(Dataset entries)
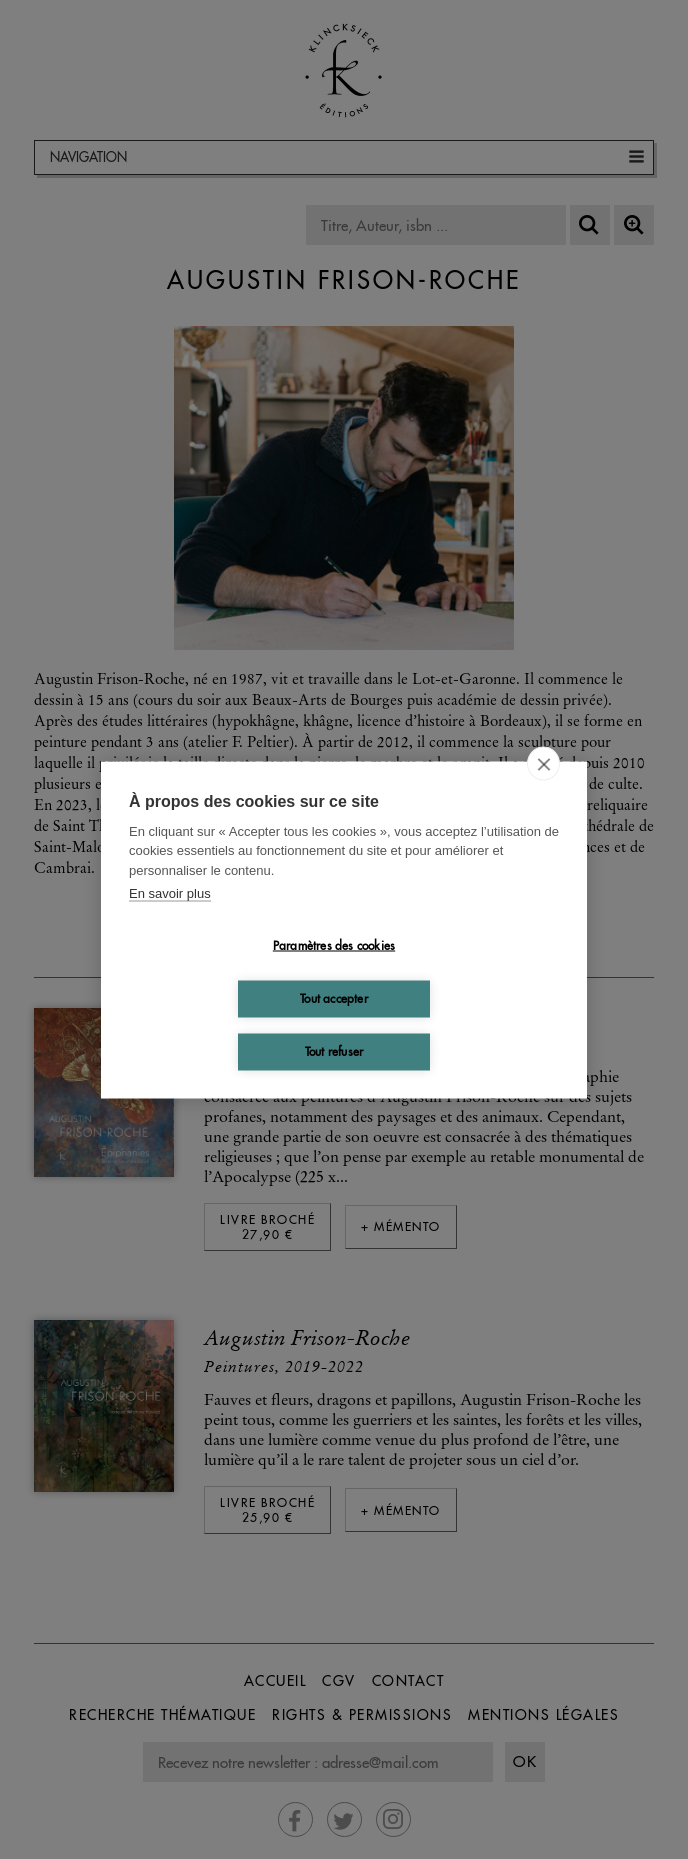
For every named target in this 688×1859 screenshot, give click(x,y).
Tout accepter (334, 998)
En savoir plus (170, 893)
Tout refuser (334, 1051)
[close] (543, 763)
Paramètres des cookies (334, 945)
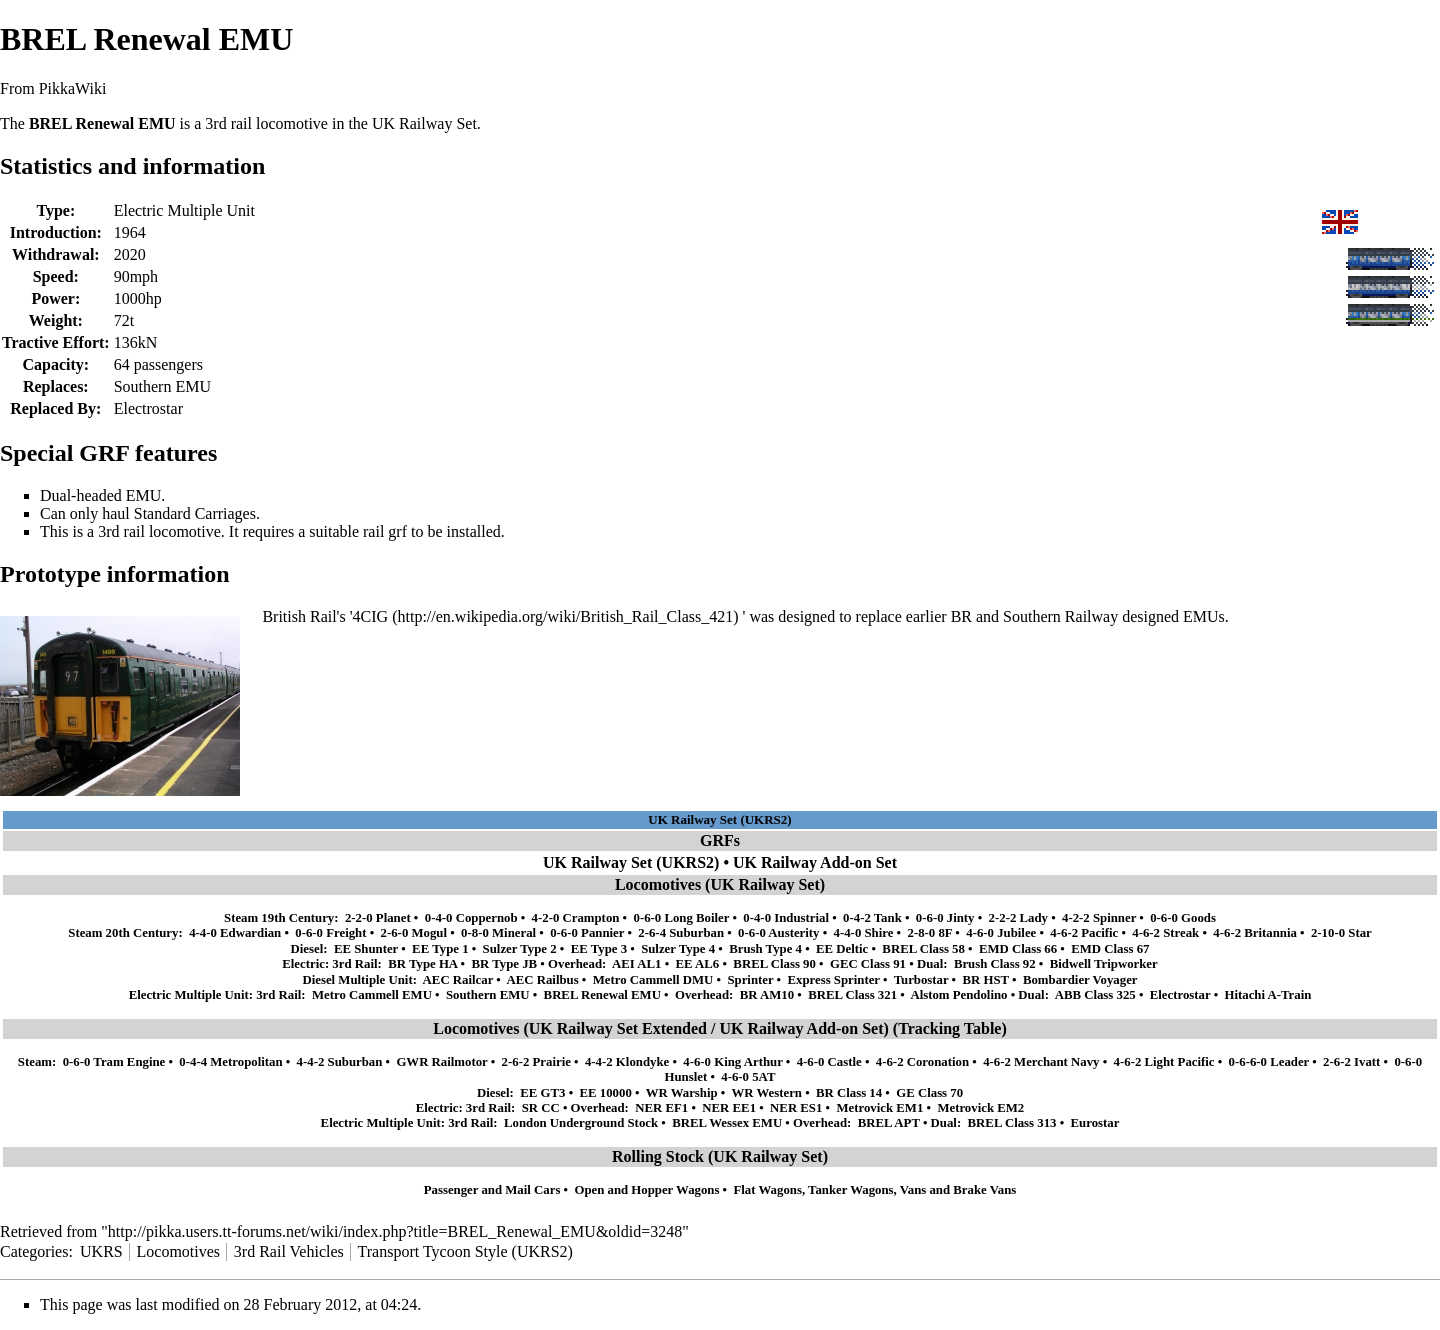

* [What you need to do] Copy out the listing above line for line with no changes, leaving the pictures out.

* [Exercise output]
For every named target in this 688×1859 screenshot, give click(x,y).
Tout accepter (334, 998)
En savoir plus (170, 893)
Tout refuser (334, 1051)
[close] (543, 763)
Paramètres des cookies (334, 945)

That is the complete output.